A nation can't be financially strong if most citizens are financially weak. And we all want to live in a financially strong nation. And we all know that most people work their whole life and reach retirement age with little or nothing more than they started with. And we all know that the largest purchase people make is their house. Could too much house mean too little financial security at retirement? So how much house can you really afford?
There are many affordability calculators available. But let us try an independent source; the U.S. Government. At www.hud.gov, there is a linked affordability calculator. If you enter an annual income of $100,000 with no debts, it tells you that you can afford a house that costs 3.8 times your annual income. If you enter an annual income of only $10,000, it again tells you that you can afford a house that costs 3.8 times your annual income. (Need I mention that a person who makes $10,000 per year can not afford a house?) Their definition of housing expense is mortgage payment, property taxes, and property insurance.
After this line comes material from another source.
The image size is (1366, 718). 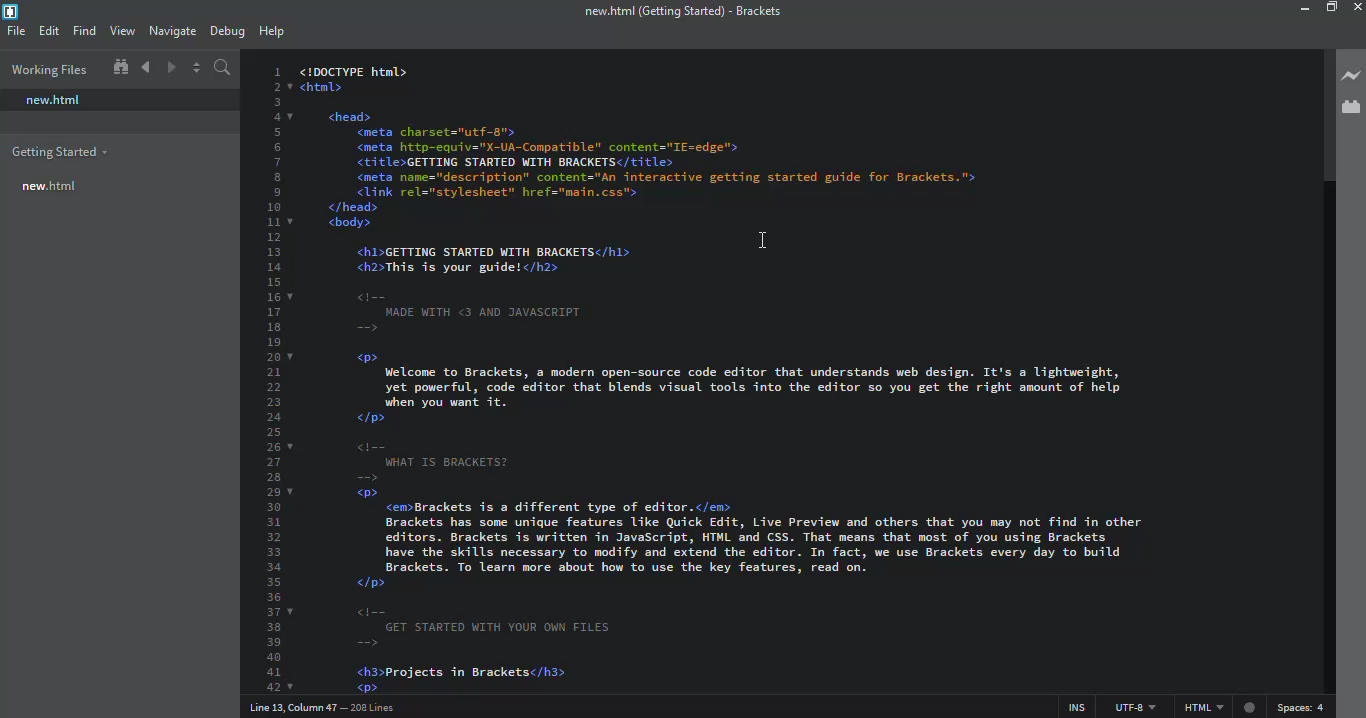 What do you see at coordinates (56, 100) in the screenshot?
I see `new` at bounding box center [56, 100].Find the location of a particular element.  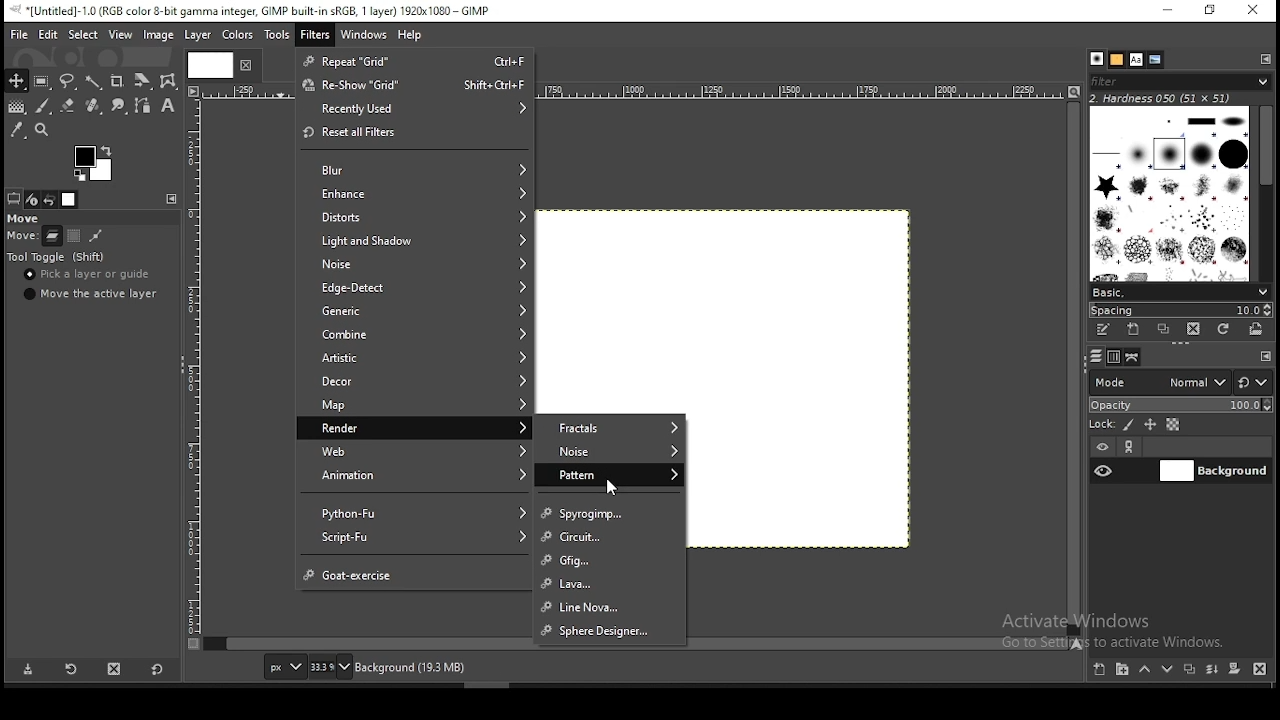

delete layer is located at coordinates (1258, 670).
They ignore utilities, repairs, and maintenance. After accounting for these additional expenses, and considering the annual income tax deductions for property taxes and interest, HUD thus says that a person can afford to pay more than 50% of their net income for housing - a preposterous amount.
I should add that at age 69, I have never purchased or lived in a house that cost or was worth even two times my annual income. I have a fairly big house now, but the happiest time in my life was when 6 of us were in a 864 square foot house. How many square feet do you really need to lie on the bed and watch TV?
At first I thought that the HUD information was merely stupid but now I think it is worse than stupid - I think it is evil. I think that the government wants everyone up to their eyeballs in debt; after all, if everyone is working two jobs to try to avoid foreclosure, who has time to complain about bad government or stupid wars we can't possibly win?